Your answer must consist solely of the lines from the one containing "The image size is (1255, 845)." through the last line of the records below, reproduced exactly, with all pictures omitted.

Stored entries

++++++++++

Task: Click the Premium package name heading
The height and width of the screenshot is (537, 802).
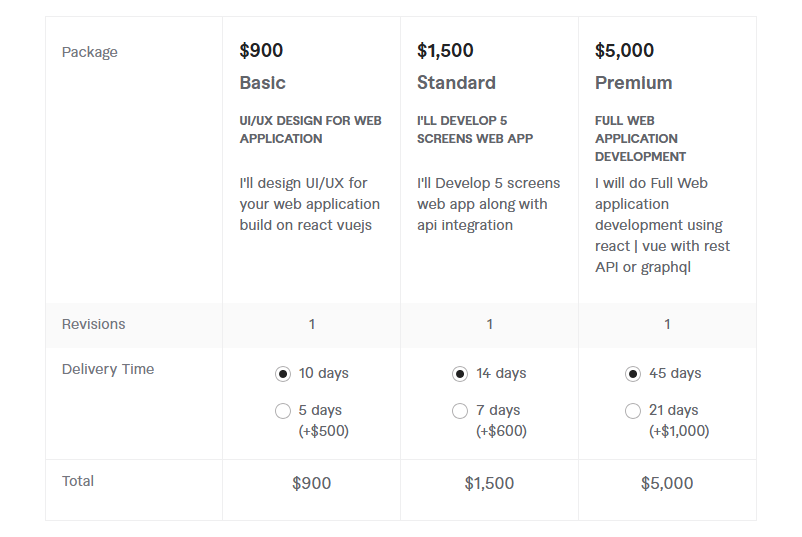Action: point(633,83)
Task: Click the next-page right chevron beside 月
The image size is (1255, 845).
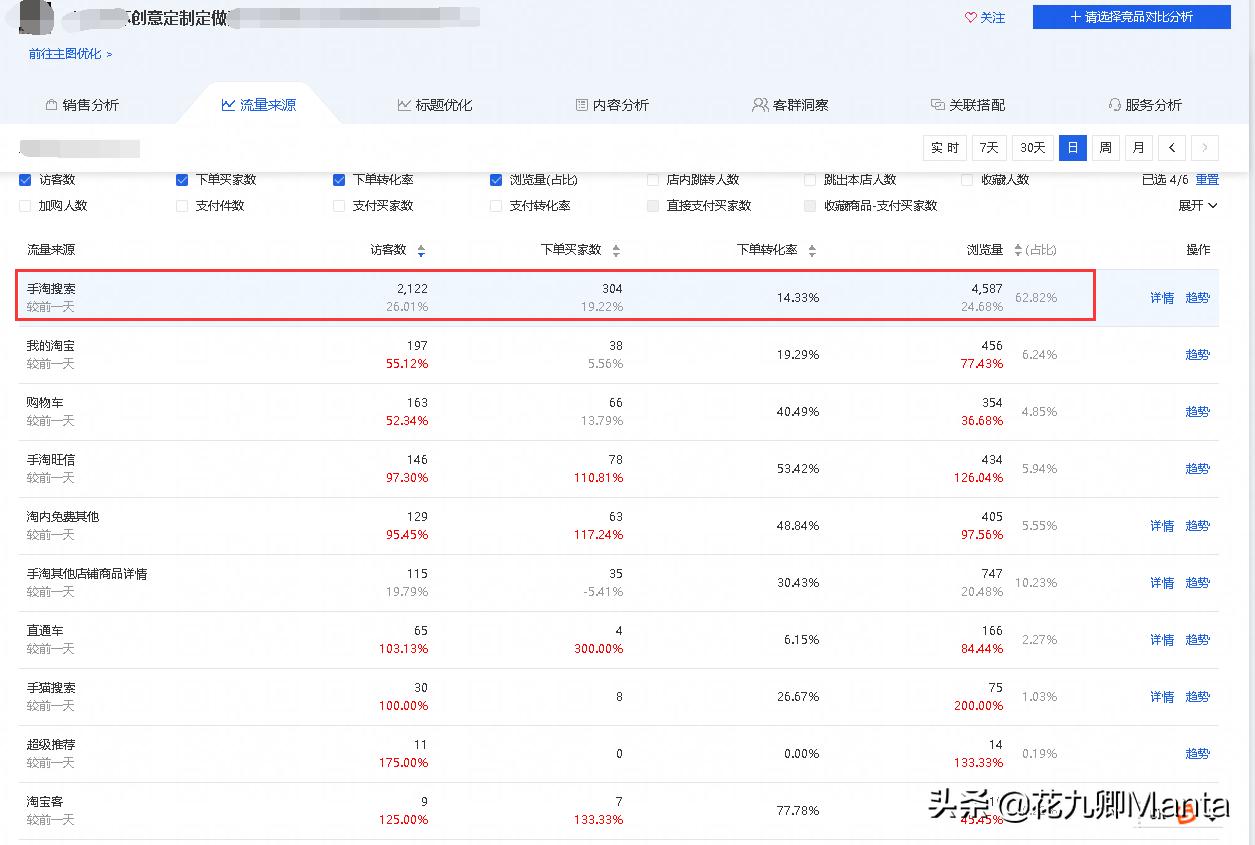Action: 1204,147
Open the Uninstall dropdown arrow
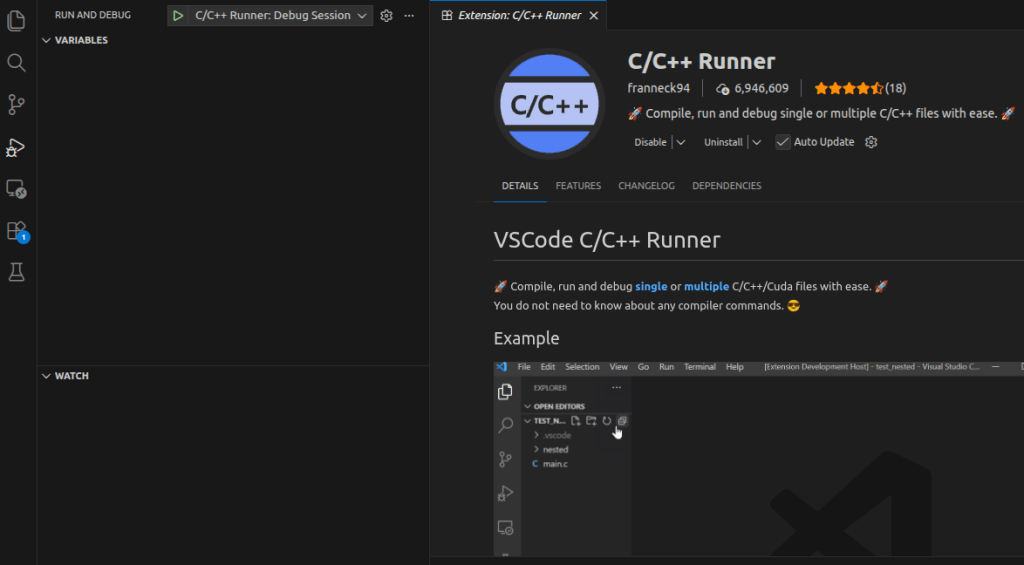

++++++++++

**RESULT OF THIS TASK**
The image size is (1255, 845).
Action: 1204,147
Open the Uninstall dropdown arrow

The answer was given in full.